Please give back word for word the lines below, from the first one through the one with "This screenshot has height=532, width=824.".

——

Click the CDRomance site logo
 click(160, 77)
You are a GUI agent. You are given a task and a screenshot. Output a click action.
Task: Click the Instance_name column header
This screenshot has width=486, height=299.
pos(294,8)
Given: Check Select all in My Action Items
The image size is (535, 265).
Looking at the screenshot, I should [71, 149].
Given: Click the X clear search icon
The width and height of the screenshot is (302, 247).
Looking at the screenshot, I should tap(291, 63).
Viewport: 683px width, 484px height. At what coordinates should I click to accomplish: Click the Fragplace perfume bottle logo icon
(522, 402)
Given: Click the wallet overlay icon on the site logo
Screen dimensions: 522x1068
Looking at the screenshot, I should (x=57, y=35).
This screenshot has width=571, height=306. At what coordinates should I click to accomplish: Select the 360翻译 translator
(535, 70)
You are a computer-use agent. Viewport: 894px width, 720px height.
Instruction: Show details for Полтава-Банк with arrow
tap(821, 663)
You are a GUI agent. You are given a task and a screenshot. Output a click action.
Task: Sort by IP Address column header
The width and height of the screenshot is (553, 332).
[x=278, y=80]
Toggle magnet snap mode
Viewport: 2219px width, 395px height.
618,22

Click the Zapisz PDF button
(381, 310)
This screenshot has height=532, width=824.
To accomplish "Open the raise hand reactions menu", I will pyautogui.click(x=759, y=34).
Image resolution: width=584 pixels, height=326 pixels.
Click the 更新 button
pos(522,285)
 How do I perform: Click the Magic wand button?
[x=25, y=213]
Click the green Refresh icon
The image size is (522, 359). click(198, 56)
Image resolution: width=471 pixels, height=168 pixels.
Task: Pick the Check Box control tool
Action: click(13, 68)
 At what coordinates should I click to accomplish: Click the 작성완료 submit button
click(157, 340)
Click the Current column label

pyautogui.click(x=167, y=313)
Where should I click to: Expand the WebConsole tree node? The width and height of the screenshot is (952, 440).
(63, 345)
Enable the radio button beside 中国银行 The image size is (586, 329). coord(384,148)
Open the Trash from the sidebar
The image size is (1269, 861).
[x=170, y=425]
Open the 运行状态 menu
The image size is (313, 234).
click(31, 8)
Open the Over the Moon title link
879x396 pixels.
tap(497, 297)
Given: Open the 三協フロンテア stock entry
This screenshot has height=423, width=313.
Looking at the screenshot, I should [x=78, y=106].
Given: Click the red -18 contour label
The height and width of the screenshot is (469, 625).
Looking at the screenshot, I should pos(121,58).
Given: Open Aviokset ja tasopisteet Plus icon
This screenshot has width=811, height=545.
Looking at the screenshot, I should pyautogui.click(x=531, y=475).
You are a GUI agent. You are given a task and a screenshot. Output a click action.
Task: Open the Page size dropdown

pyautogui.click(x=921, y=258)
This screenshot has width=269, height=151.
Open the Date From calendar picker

——

Output
Click the CDRomance site logo
 click(160, 77)
You are a GUI agent. You are given a task and a screenshot. Output a click action.
Task: Click the Instance_name column header
This screenshot has width=486, height=299.
pos(294,8)
Given: Check Select all in My Action Items
The image size is (535, 265).
Looking at the screenshot, I should [71, 149].
Given: Click the X clear search icon
The width and height of the screenshot is (302, 247).
Looking at the screenshot, I should tap(291, 63).
Viewport: 683px width, 484px height. At what coordinates should I click to accomplish: Click the Fragplace perfume bottle logo icon
(522, 402)
Given: Click the wallet overlay icon on the site logo
Screen dimensions: 522x1068
Looking at the screenshot, I should (x=57, y=35).
This screenshot has width=571, height=306. At what coordinates should I click to accomplish: Select the 360翻译 translator
(535, 70)
You are a computer-use agent. Viewport: 894px width, 720px height.
Instruction: Show details for Полтава-Банк with arrow
tap(821, 663)
You are a GUI agent. You are given a task and a screenshot. Output a click action.
Task: Sort by IP Address column header
The width and height of the screenshot is (553, 332).
[x=278, y=80]
Toggle magnet snap mode
Viewport: 2219px width, 395px height.
618,22

Click the Zapisz PDF button
(381, 310)
This screenshot has height=532, width=824.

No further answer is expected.